2 min read

Sequential vs parallel workflows: which one wins?

Sequential vs parallel workflows: which one wins?
Sequential vs parallel workflows in artwork approval
3:55

Your artwork is ready. The design is approved. Everything looks perfect.

But it’s stuck.

Waiting for one more approval.

A day passes. Then another. Deadlines slip, teams get frustrated, and suddenly a simple packaging update turns into a bottleneck.

Sound familiar?

Most teams assume delays come from people or tools. But often, the real issue is something deeper:

Your workflow design.

So the question is — is your workflow helping you move faster, or quietly slowing you down?

What Is a Sequential Workflow?

A sequential workflow is the traditional, step-by-step process where tasks happen one after another.

Example:
Designer → Brand → Legal → Regulatory → Final approval

Each step must be completed before the next begins.

Pros

  • Clear and structured
  • Easy to control and track
  • Reduces risk of conflicting feedback

Cons

  • Slow by design
  • Bottlenecks at every stage
  • Teams spend time waiting instead of working

Sequential workflows feel safe — and in some cases, they are. But that safety often comes at the cost of speed.

What Is a Parallel Workflow?

A parallel workflow allows multiple stakeholders to review or act at the same time.

Example:
Brand + Legal + Regulatory all review simultaneously

Pros

  • Faster approvals
  • Shorter time-to-market
  • Encourages collaboration across teams

Cons

  • Risk of conflicting feedback
  • Requires coordination
  • Hard to manage without proper systems

Parallel workflows unlock speed — but they introduce complexity.

The Real Problem: Bottlenecks

Here’s the uncomfortable truth:

Work rarely takes as long as waiting does.

In sequential workflows, delays are often invisible:

  • Waiting between approval steps
  • Feedback loops that trigger rework
  • Lack of visibility into who’s blocking progress

Teams think they’re slow because of workload — but in reality, they’re slow because of idle time.

👉 Speed is lost not in execution, but in waiting.

When Sequential Workflows Still Make Sense

Despite their limitations, sequential workflows are not obsolete.

They’re the right choice when:

  • Strict compliance is required (e.g., regulatory sign-off)
  • Decisions must follow a clear hierarchy
  • Changes carry high risk

In these cases, control matters more than speed.
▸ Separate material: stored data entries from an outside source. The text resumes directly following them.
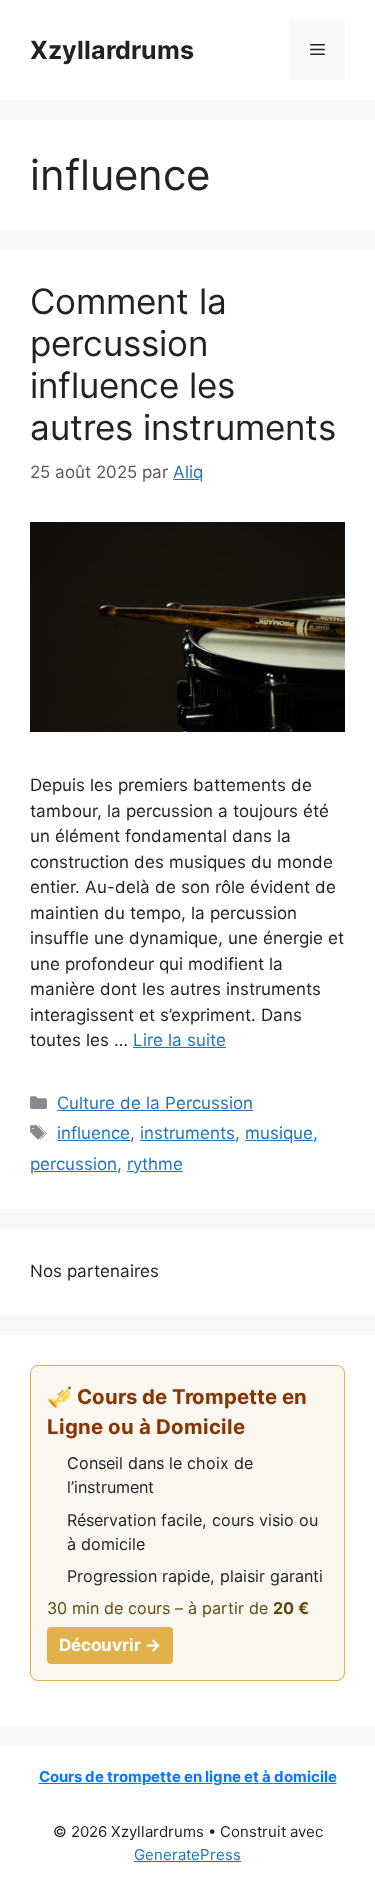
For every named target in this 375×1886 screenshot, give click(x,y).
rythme (155, 1164)
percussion (73, 1164)
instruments (187, 1133)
When Parallel Workflows Are Better

Parallel workflows shine when:

  • Feedback can happen independently
  • Speed is critical to business success
  • Teams are cross-functional and distributed

If multiple stakeholders don’t depend on each other’s input, there’s no reason to make them wait.
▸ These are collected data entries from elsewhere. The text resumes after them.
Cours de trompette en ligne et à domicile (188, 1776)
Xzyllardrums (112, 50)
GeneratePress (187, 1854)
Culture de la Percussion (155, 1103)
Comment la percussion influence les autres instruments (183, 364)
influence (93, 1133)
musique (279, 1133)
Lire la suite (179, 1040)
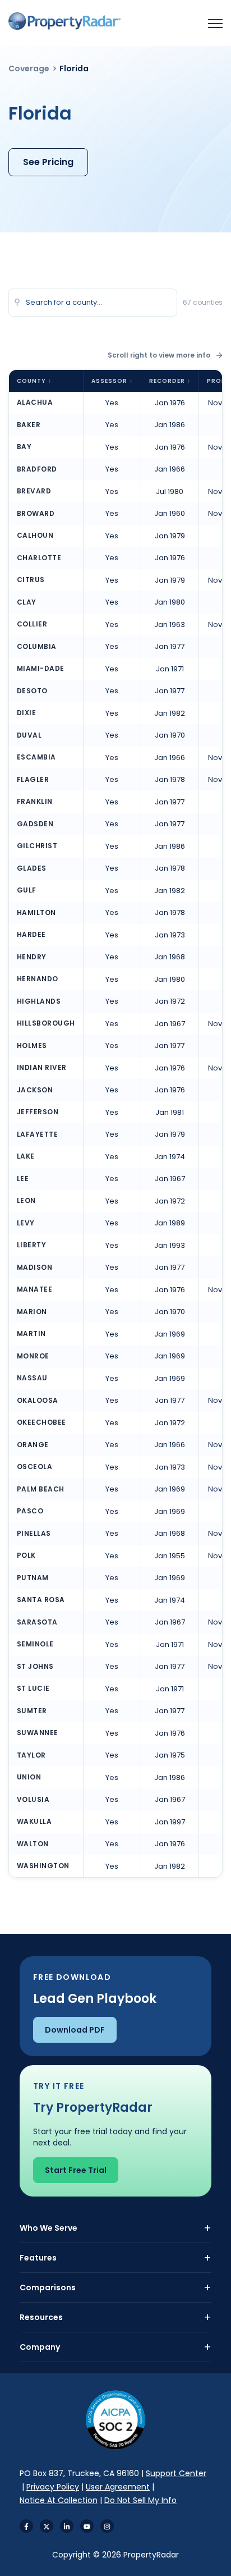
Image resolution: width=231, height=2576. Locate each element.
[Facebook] (26, 2526)
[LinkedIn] (66, 2526)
The Best Approach: Hybrid Workflows

Here’s where things get interesting.

The real winner isn’t sequential or parallel.

It’s both.

A hybrid workflow combines the strengths of each approach:

Example:

  • Step 1: Parallel review (Brand + Legal + Regulatory)
  • Step 2: Sequential final approval

This structure allows teams to:

  • Move fast during collaboration
  • Maintain control at critical decision points

👉 The key is flexibility — not rigid process design.

How Technology Enables Better Workflows

Designing smarter workflows isn’t just about process — it’s about having the right system to support it.

Modern artwork management platforms (like Cway) enable teams to:

  • Automate workflow steps
  • Configure both parallel and sequential approvals
  • Gain real-time visibility into progress
  • Centralize feedback in one place
  • Track deadlines and prevent delays

Without the right technology, parallel workflows become chaotic — and hybrid workflows become impossible to manage.

With the right system, they become a competitive advantage.

Conclusion

So, which workflow wins?

  • Sequential workflows offer control
  • Parallel workflows deliver speed
  • Hybrid workflows provide the best of both

There’s no universal answer — because every team, product, and process is different.

👉 The real question isn’t which workflow wins — it’s whether your system lets you use both.